Compacted nanocrystalline metallic materials can be produced by the methods of powder metallurgy and intensive plastic deformation (IPD) [1, 2]. These materials including those having practical importance possess special structure, which provides their unique properties. Nevertheless, the methods mentioned are technologically complicated and energy-consuming. Moreover, the IPD methods are applicable only for thin disc fabrication. These drawbacks are overcome in the approach, which involves refinement of the crystalline structure by the cyclic γ-α-γ (fcc-bcc-fcc) martensitic transformations.

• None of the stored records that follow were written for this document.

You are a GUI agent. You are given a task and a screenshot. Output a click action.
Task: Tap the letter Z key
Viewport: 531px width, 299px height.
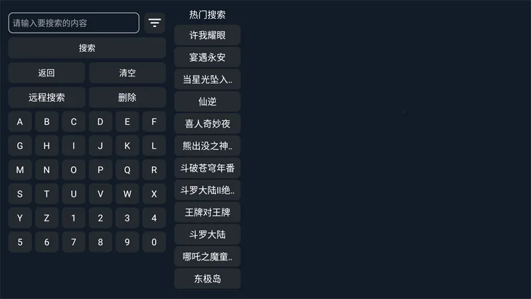[x=46, y=218]
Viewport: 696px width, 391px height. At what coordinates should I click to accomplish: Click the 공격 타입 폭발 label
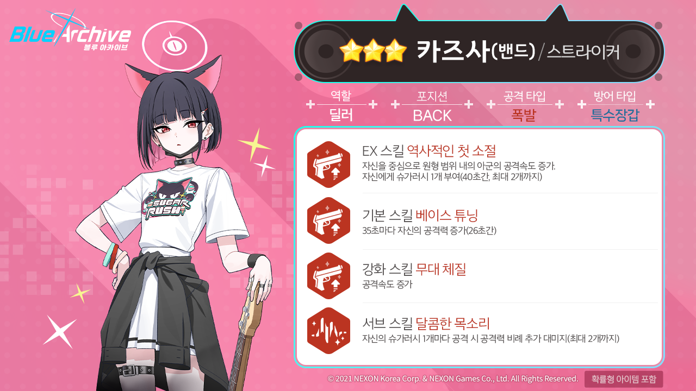pyautogui.click(x=525, y=106)

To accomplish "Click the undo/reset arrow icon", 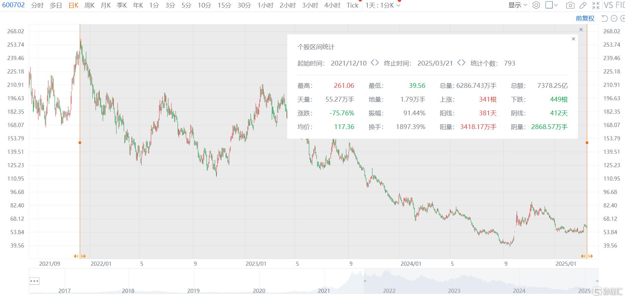I will pyautogui.click(x=605, y=19).
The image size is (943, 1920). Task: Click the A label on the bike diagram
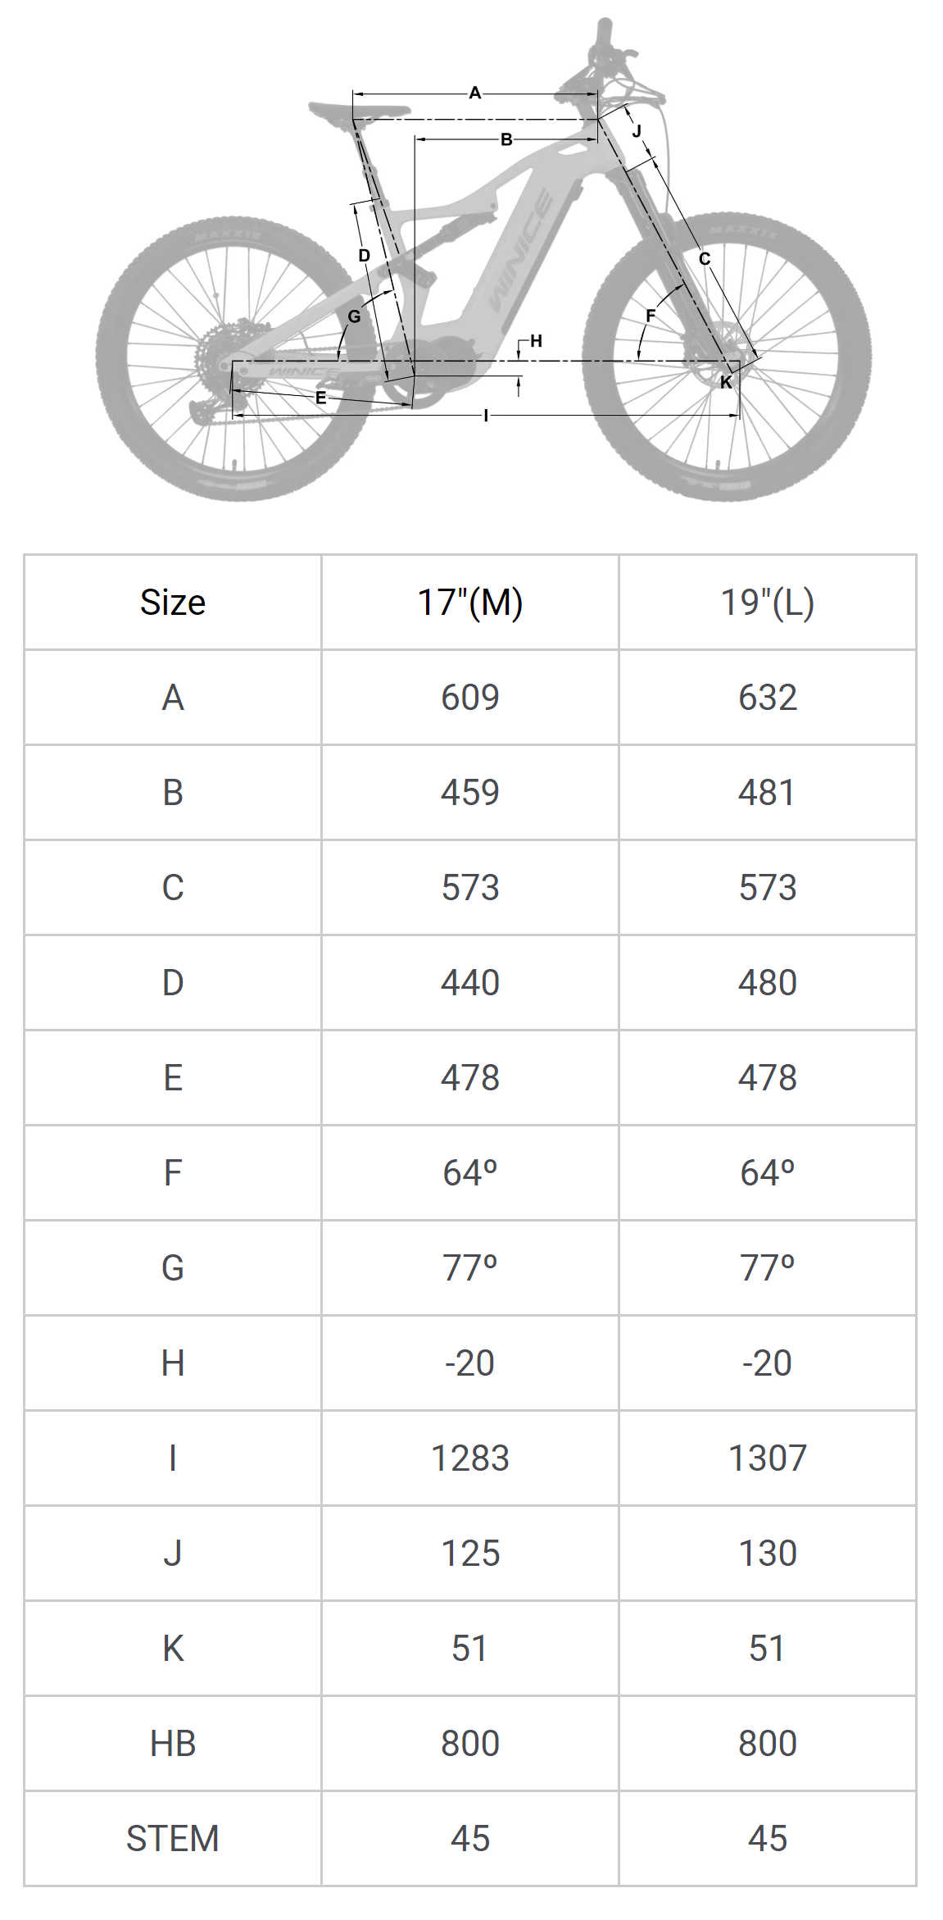474,93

The refinement occurs in the process of the reverse α-γ transformation whereby ultrafine or nanocrystalline reverted austenite is formed [3–7]. The structural refinement can be regarded as an extension of the method of austenitic alloy hardening by the reverse α-γ transformations that were firstly developed at Institute of Metal Physics of NASU (Kyiv, Ukraine) and referred to the method of phase hardening .
This paper introduces a procedure used for refinement of the Fe-Ni alloy to nanoscale level by the cyclic direct γ-α and reverse α-γ transformations.
The subject of this study was metastable Fe-31.7 wt.% Ni-0.06 wt.% C alloy, which was in the austenitic state at room temperature. The direct γ-α transformation occurred when cooling in liquid nitrogen. The reverse α-γ transformation occurred after heating at the rate of 70 °C/s of the samples up to 400 °C in a salt bath (55% NaNO3+45% KNO3). The phase transition kinetics was studied using differential magnetometry . Characteristic temperatures of the γ-α and α-γ transformations were determined by magnetization measurements. The X-ray analysis was carried out on single crystalline samples. To prepare a coarse crystalline ingot in a high-frequency induction furnace, a melt has been slowly cooled down to temperature of 1050÷1100 °C and then was quenched in salt water. The cylindrical single crystals were cut from coarse grains for the X-ray measurements.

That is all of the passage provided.